One reason for the growth in secret bills, said Fellows, who has been with the Legislature since the 1980s, is “gamesmanship” being played by some cagey lawmakers.
Each 45-day general session ends in early March. The first day to file bills for the next session is May 15.
Internal bill drafting rules operate like this:
-- Bills drafted and passed by interim study committees get top bill-drafting priority.
-- Then each lawmaker gets three “priority bills” – which the legislator himself names, and those priority bills get worked on right after the committee bills.
-- Then bills are researched and drafted by staff in a “first in, first out” basis.

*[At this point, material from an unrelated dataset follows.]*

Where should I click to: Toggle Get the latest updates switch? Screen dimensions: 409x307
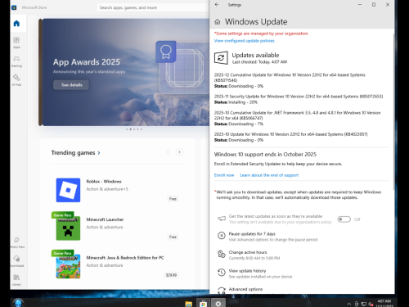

So cagey lawmakers will come in on May 15 and open, say, 15 bill files, with internal titles like “government amendments,” or “human service changes” and keep those bill files secret.
Those act as drafting placeholders, explained Fellows.
Then those cagey lawmakers can come to drafting attorneys just before the bill-introduction deadline (the second week of each 45-day session) and say: “Take one of my 15 protected bill files and write me this bill and I want it in two days.”
Other work the drafting attorney is working on (beside a priority bill) with a lower “first in, first out” date, must be put aside, and the secret, early-filed bill must be worked on.
There’s an added dimension to this, as pointed out by Brown (who used to be the House parliamentarian and knows all the ins and outs of legislative procedure).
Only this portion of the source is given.